Interessante observar que o Decreto Legislativo nº 6, de 2020, tem como objetivo, essencialmente, conferir tratamento ao tema sob a perspectiva orçamentária/fiscal.

Tanto é que, na forma do seu art. 1º “Fica reconhecida, exclusivamente para os fins do art. 65 da Lei Complementar nº 101, de 4 de maio de 2000, notadamente para as dispensas do atingimento dos resultados fiscais previstos no art. 2º da Lei nº 13.898, de 11 de novembro de 2019, e da limitação de empenho de que trata o art. 9º da Lei Complementar nº 101, de 4 de maio de 2000, a ocorrência do estado de calamidade pública, com efeitos até 31 de dezembro de 2020, nos termos da solicitação do Presidente da República encaminhada por meio da Mensagem nº 93, de 18 de março de 2020.” (Destacamos.)

Contudo, na medida em que a Lei nº 13.979/20 visa criar regime excepcional de contratação justamente para as aquisições e serviços relacionados ao enfrentamento da calamidade pública, “emprestou-se” o tratamento pertinente, definindo-se, então, que a vigência deste regime incidiria até 31/12/2020.

Agora, a par dessa constatação, não se deve perder de vista que contratos firmados antes da entrada em vigor da Lei nº 14.035/20, com base na redação original da Lei nº 13.979/20, não sofrem qualquer alteração em suas disposições, pois constituem atos jurídicos perfeitos e, por essa razão, nem a lei pode retroagir para prejudicar o ato jurídico perfeito, conforme assegura o art. 5º, inc.

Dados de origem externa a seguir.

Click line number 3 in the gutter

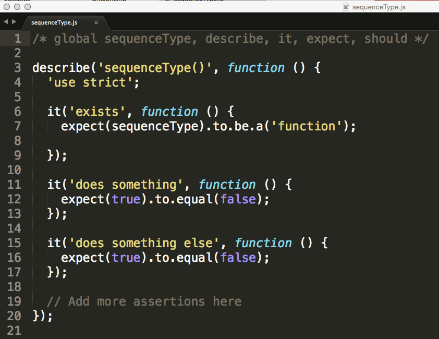pos(17,68)
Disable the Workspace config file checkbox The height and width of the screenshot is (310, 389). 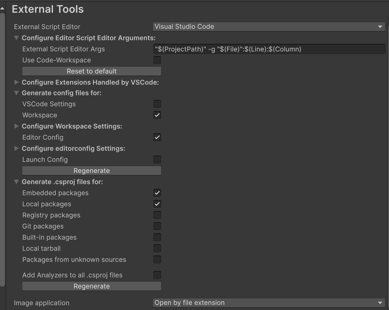click(157, 115)
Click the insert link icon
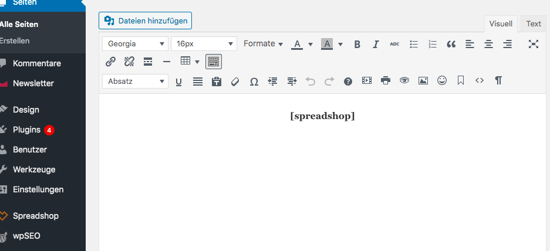This screenshot has height=251, width=550. pyautogui.click(x=110, y=62)
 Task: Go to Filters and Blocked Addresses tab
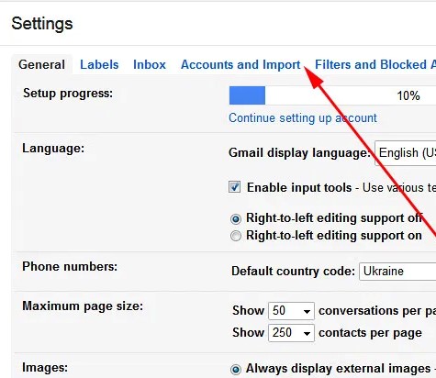[x=375, y=64]
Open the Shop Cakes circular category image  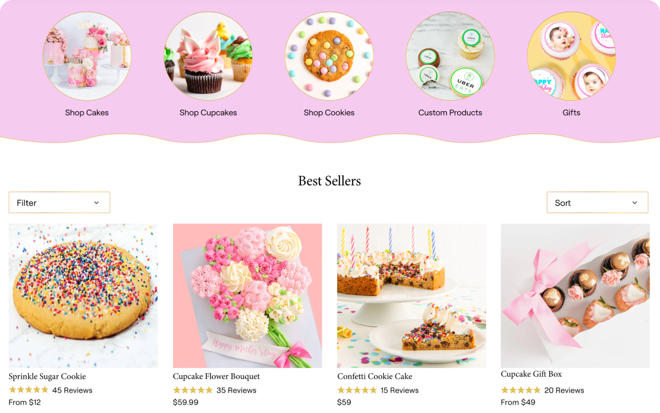(87, 56)
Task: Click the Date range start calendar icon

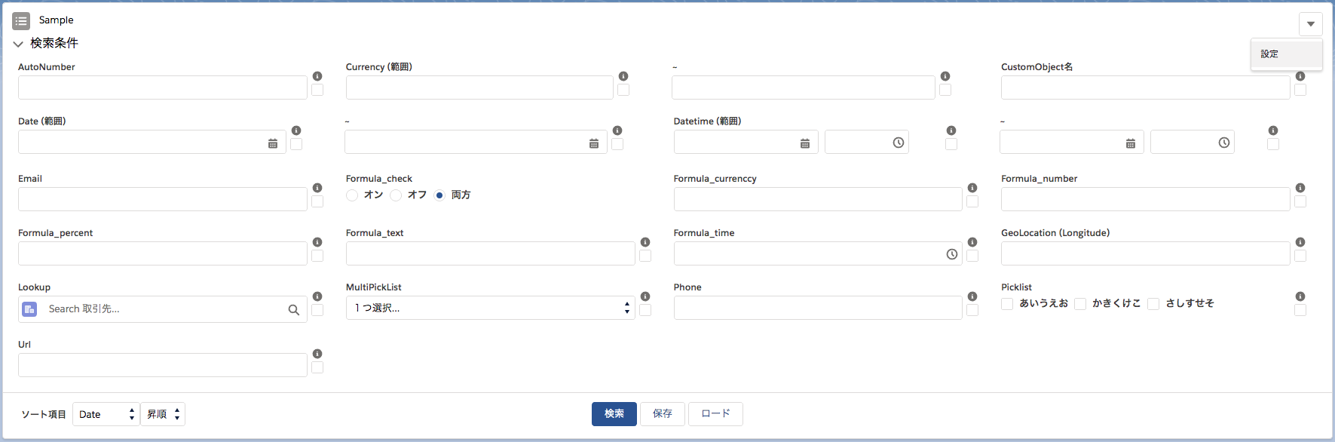Action: tap(273, 143)
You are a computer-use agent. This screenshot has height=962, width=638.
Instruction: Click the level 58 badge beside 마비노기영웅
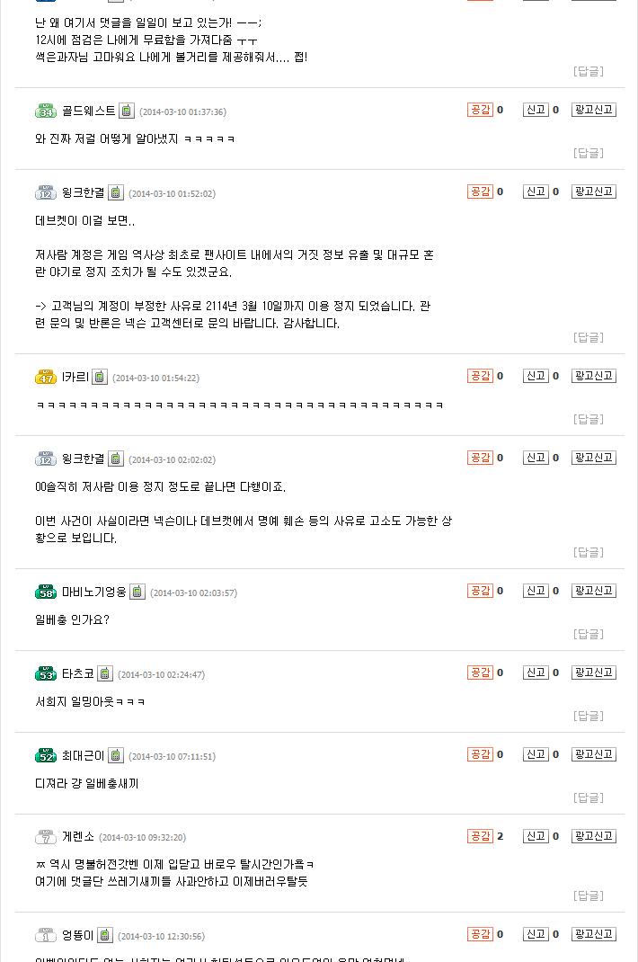click(46, 592)
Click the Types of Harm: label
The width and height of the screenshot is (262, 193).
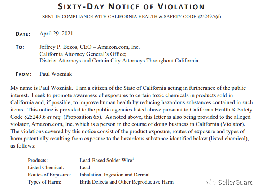click(44, 182)
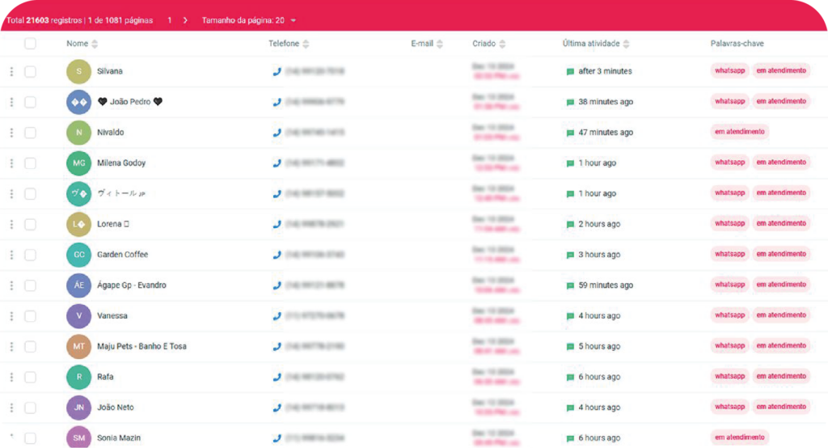Open the three-dot menu for Silvana
The width and height of the screenshot is (828, 448).
pos(11,71)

XXXVI da Constituição Federal.

Dessa forma, os prazos de vigência dos contratos firmados antes da entrada em vigor da Lei nº 14.035/20 continuam os mesmos. Todavia, no caso de eventual prorrogação, resta agora claro que esta deverá ocorrer enquanto for vigente o Decreto Legislativo nº 6 de 2020.

Em termos objetivos, possível definir as seguintes diretrizes gerais sobre o tema:

1. Contratos já firmados com base na Lei nº 13.979/20, e nos quais consta a autorização para prorrogação, poderão sê-lo, ainda que a vigência decorrente da prorrogação ultrapasse 31/12/2020. Isso, desde que a prorrogação ocorra na vigência do Decreto Legislativo nº 6, de 2020 (ou seja, em princípio, até 31/12/2020).

2. Poderão ser celebrados novos contratos, relacionados ao enfrentamento da Pandemia COVID-19, com fundamento na Lei nº 13.979/20, inclusive com vigência de seis meses, prorrogáveis, em princípio até 31/12/2020 (marco atualmente definido como limite para calamidade pública). Apenas a prorrogação é que ficará condicionada à verificação, à época pertinente, quanto à permanência da calamidade pública, reconhecida pelo Decreto Legislativo nº 6, 2020.

3. Portanto, atente-se que o dispositivo não limita a vigência dos contratos ou mesmo dos períodos decorrentes de prorrogações até o dia 31 de dezembro de 2020. Inclusive, consta da parte final de sua redação que deverão ser “respeitados os prazos pactuados”.

Sendo assim, se o contrato regido pela Lei nº 13.979/20 foi celebrado no dia 1º de maio de 2020, com prazo de vigência de seis meses, sua vigência se encerrará em 1º de novembro deste ano e, nesse caso, admite-se a prorrogação pelo período sucessivo de seis meses, pois na data da prorrogação o Decreto Legislativo nº 6 de 2020 ainda estará em vigor.

De outra sorte, se o contrato regido pela Lei nº 13.979/20 for celebrado no dia 1º de novembro deste ano, com prazo de vigência de seis meses, a vigência desse contrato se esgotará em 1º de maio de 2021 e, se nessa data o Decreto Legislativo nº 6, de 20 de março de 2020, não estiver mais em vigor (ou seja, não tiver ocorrido a prorrogação do reconhecimento da calamidade pública), restará então obstada sua prorrogação.